# Problem to work on
Rewrite the part of the Green Revolution passage below, starting at "Out of this" and ending at "of food grain.", with "farmer credit" changed to "loans to farmers".

# Document segment
◇ ◇ ◇ ◇

The Second Green Revolution

digital, digital transformation, future, future of work

We might have read of the were savage droughts in the mid-sixties, when Indian agriculture and agricultural reserves could not keep up with our burgeoning population, leading millions to starvation. Some of us would perhaps recall the great humiliation which Indians were subjected to at that time. The then US President Lyndon Johnson offered to send shiploads of cheap rupee-denominated wheat under the Public Law 480 scheme, but then held them back on the shores of India, because Indira Gandhi criticised his Vietnam excesses. As people starved and scrambled around for wheat, and literally lived ‘ship-to-mouth’, Lal Bahadur Shastri called on the nation to fast one day a week. The question in everyone’s mind was that with the world’s second largest farming area (more than the US and Brazil, only lesser than China), how could India bring itself to such a situation? The answer was that we were producing too less food grain; only 12mn tonnes of when the potential was many times more.

Out of this humiliation and crisis was born the First Green Revolution, helmed by visionary scientists like Dr. Norman Borlaug and MS Swaminathan. They promoted increased farming land, developed and used grains hardened against pests, used fertilizers and pesticides, double cropping per year, farmer credit and better irrigation techniques. The results were astounding: foodgrain (primarily wheat) production increased from 12mn tonnes to 17mn in 1967, and then shot up to 100mn tonnes in 1971. A country was saved; a war was won. The uptick continues – this year, despite a poor monsoon, India harvested 252 mn tonnes of food grain.

◇ ◇ ◇ ◇

# Recorded information
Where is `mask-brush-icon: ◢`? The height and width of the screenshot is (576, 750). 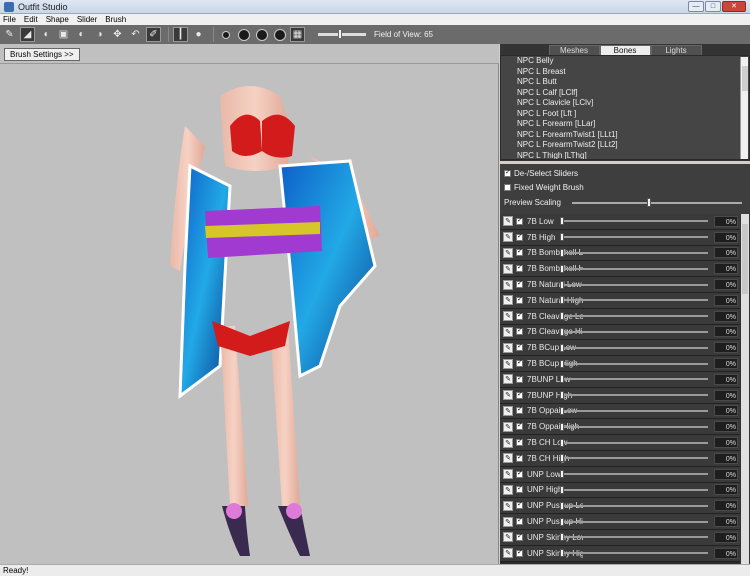
mask-brush-icon: ◢ is located at coordinates (28, 34).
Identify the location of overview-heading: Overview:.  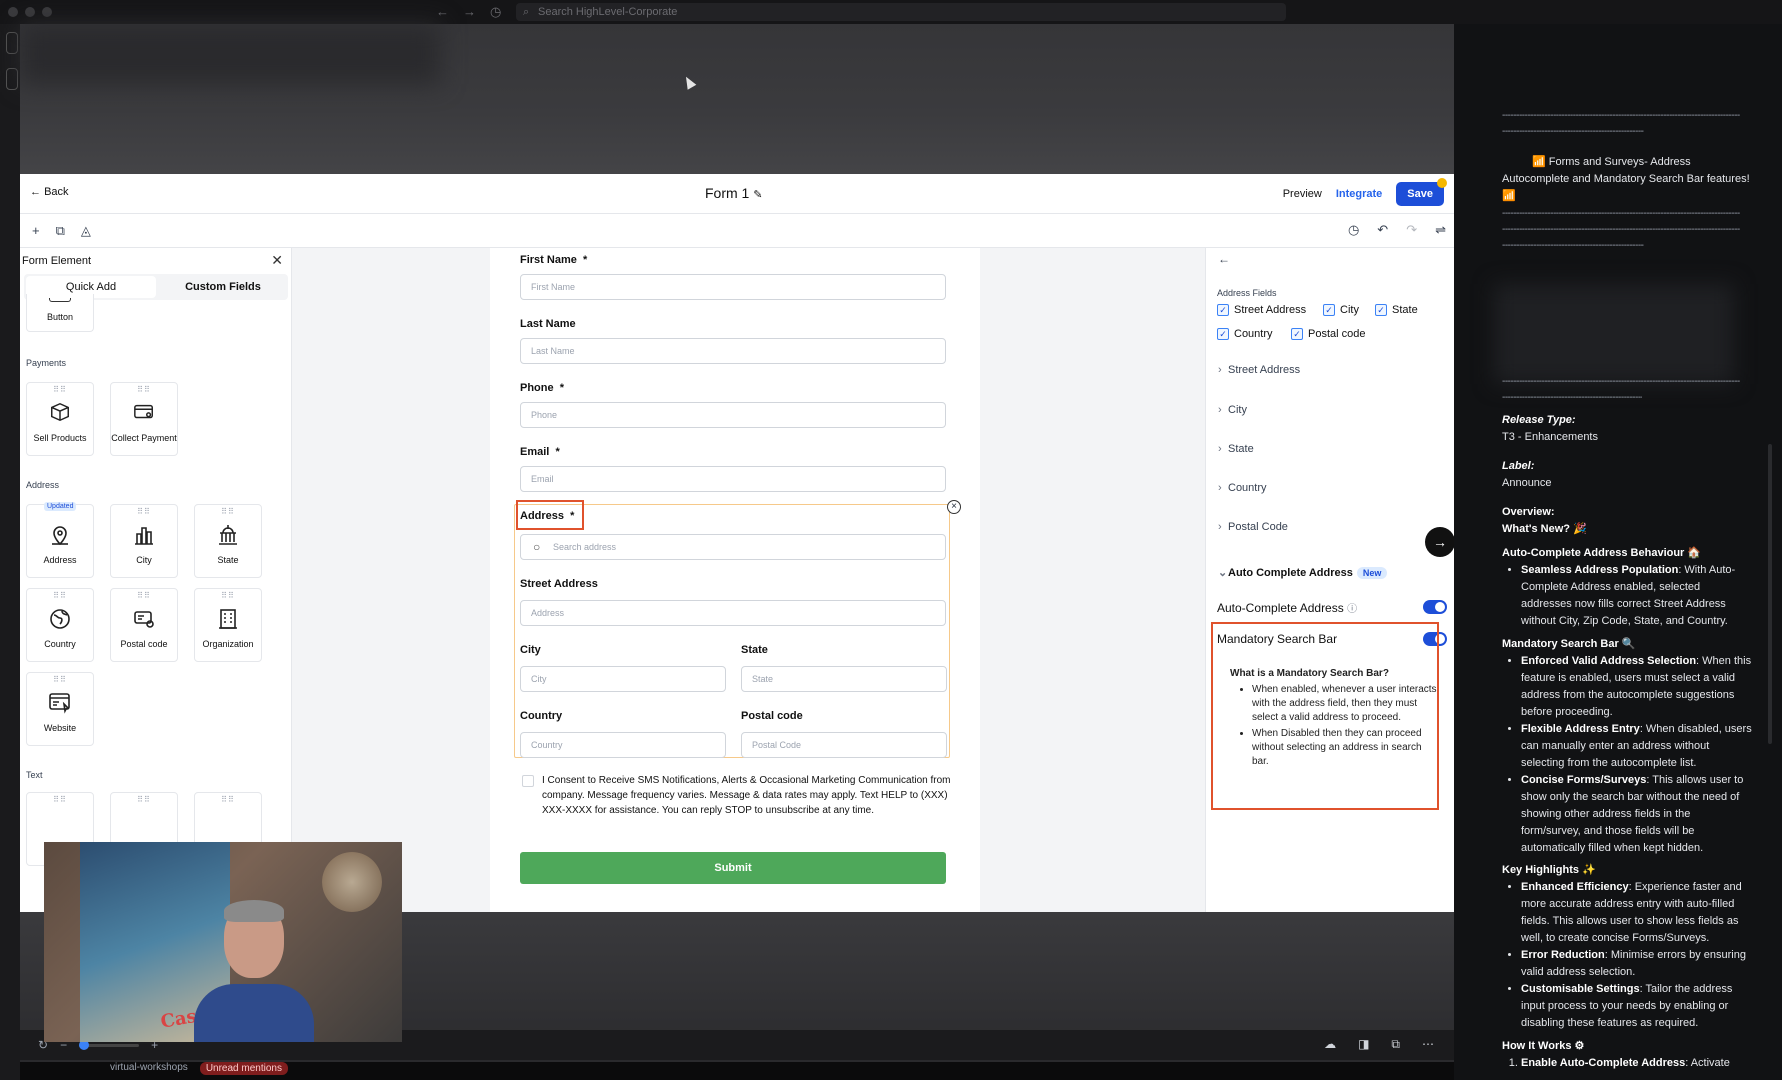
(1528, 512).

◇ ◇ ◇ ◇

# Solution to the problem
Out of this humiliation and crisis was born the First Green Revolution, helmed by visionary scientists like Dr. Norman Borlaug and MS Swaminathan. They promoted increased farming land, developed and used grains hardened against pests, used fertilizers and pesticides, double cropping per year, loans to farmers and better irrigation techniques. The results were astounding: foodgrain (primarily wheat) production increased from 12mn tonnes to 17mn in 1967, and then shot up to 100mn tonnes in 1971. A country was saved; a war was won. The uptick continues – this year, despite a poor monsoon, India harvested 252 mn tonnes of food grain.